Some Vital Guidelines to Erect a Bridge

Given below, some necessary stages to construct a bridge in the public works sector.

Step One

The Foundations

The purpose of foundation is to disperse different types of loads of the bridge (mass, weight, overload, forces) perfectly based on the type of the ground of the structure.

The foundations are categorized as the following two types :-

The superficial foundations

These foundations are ideal for the bridges with level adjacent to the ground since the structures are susceptible to reduced constraints in comparison with the wind and their gravity. It is also necessary that the rocks within the structure should be strong, undecomposed and not greatly cracked.

Deep foundations

This type of foundation is effective while the bridge starts to obtain the height. Under this situation, it occurs consistently that the soil exposes a layer more stable in depth. At the time of construction, there are three situations which produce the following three types of foundation:

  • Referred to as "good" soil, when it allows to set the foundations directly on a durable ground, is known as flat foundation.
  • Referred to as "bad then good" soil, when it is required to place four piles in the unsteady ground unless they attain the steady ground.
  • The soil becomes "unsettled", when the quality of soil in the ground is not good. Under this circumstance, lots of piles should be installed to provide good resistance capacity severe compression.

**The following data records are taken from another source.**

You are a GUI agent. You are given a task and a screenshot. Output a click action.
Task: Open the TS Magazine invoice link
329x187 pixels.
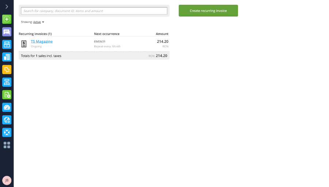click(x=42, y=42)
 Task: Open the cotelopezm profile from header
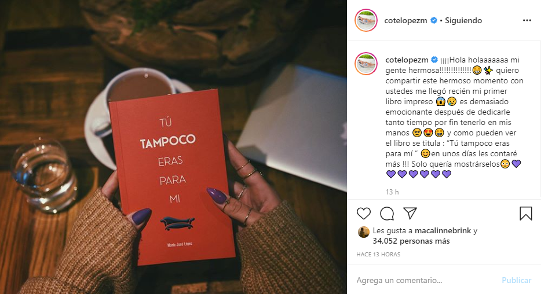405,20
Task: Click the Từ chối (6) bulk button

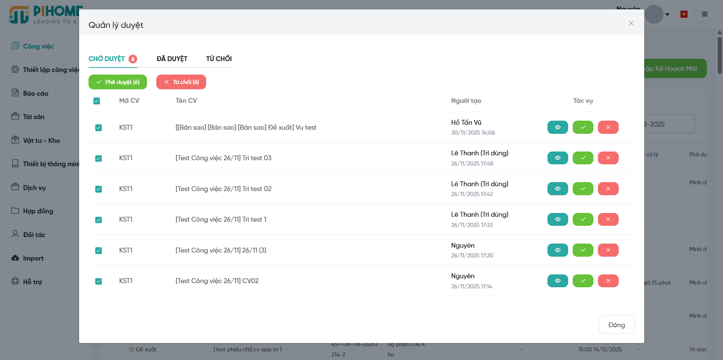Action: click(x=181, y=82)
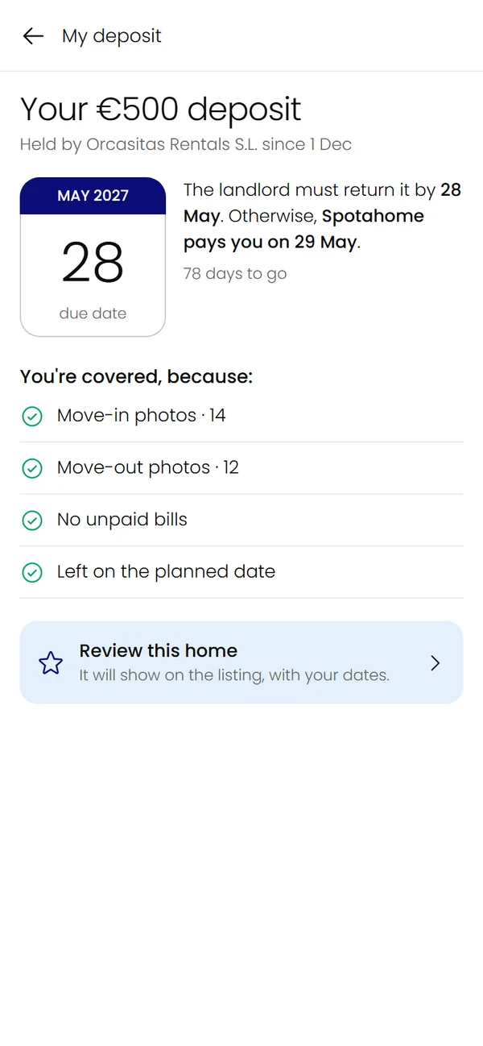Click the Left on planned date checkmark

pyautogui.click(x=31, y=572)
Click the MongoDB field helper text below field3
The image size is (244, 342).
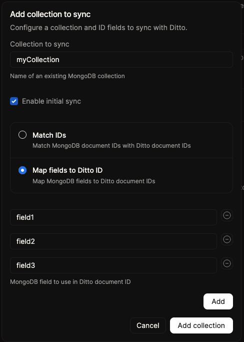coord(71,281)
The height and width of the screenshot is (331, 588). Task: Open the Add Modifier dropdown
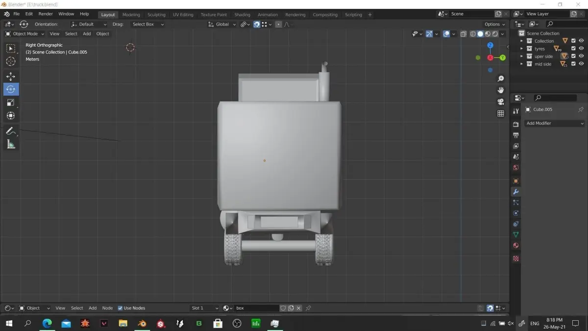tap(554, 124)
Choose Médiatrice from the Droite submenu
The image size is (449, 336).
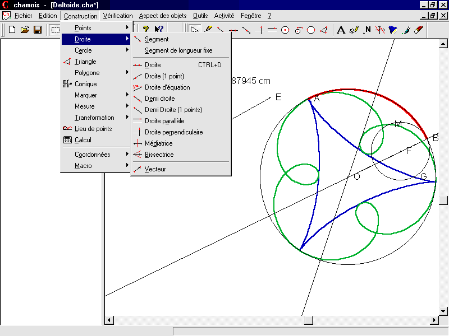158,143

Without resistance at depth, the support should be provided with "floating" piles.

Second Step

Construction of Supports

The number of supports (abutments and piles) required for the construction of the bridge should be affixed concurrently on both sides of the shores. These supports are generally formed with concrete and either cast in place, or prefabricated in a factory and then assembled on site.

Third Step

Assembly and Start-Up of the Superstructure

Due to the final weight of the structure, the greater or smaller spacing among every pile and the final objective of the structure, it becomes complicated to apply the concrete for the construction of the deck which, over great distances, fall down even because of its own weight and of its traffic. For this reason, the elements of metal beams are used. These are assembled jointly to build up the structure of the deck.

On every shore, the beam elements are set up through a crane and the elements are then reconstructed with welding on site (Welded I-Beams). The deck is then provided with a launching nose, finished with a ballast at the back to resist tipping. Normally, the piles are driven with winches, cables and pulleys, the deck advances at a speed of about 9m / h. Also, this solution is substituted with restraint systems to stop runaway.

Fourth Step

Pouring the Slab

The beams are provided with connectors in the factory so that the steel structure is secured to the concrete slab of the latter. As soon as the beams are installed on their final supports, the lost formwork is arranged on them along with reinforcement prior to pouring a layer of concrete with thickness of about 25cm that will be the slab of the structure.

Step Five

Finishes

To complete the work, after several months, even years of construction, the final step is to provide asphalt on the road. Asphalt stands for a very specialized type of bitumen to resist expanding of deck. Thus, even with some deformations of steel, the bitumen will not crack and retain the quality to adapt the road traffic.

Several sensors are arranged on each strategic part (deck, cable stay, piles, pylons) and facilitate to constantly follow the state of the bridge.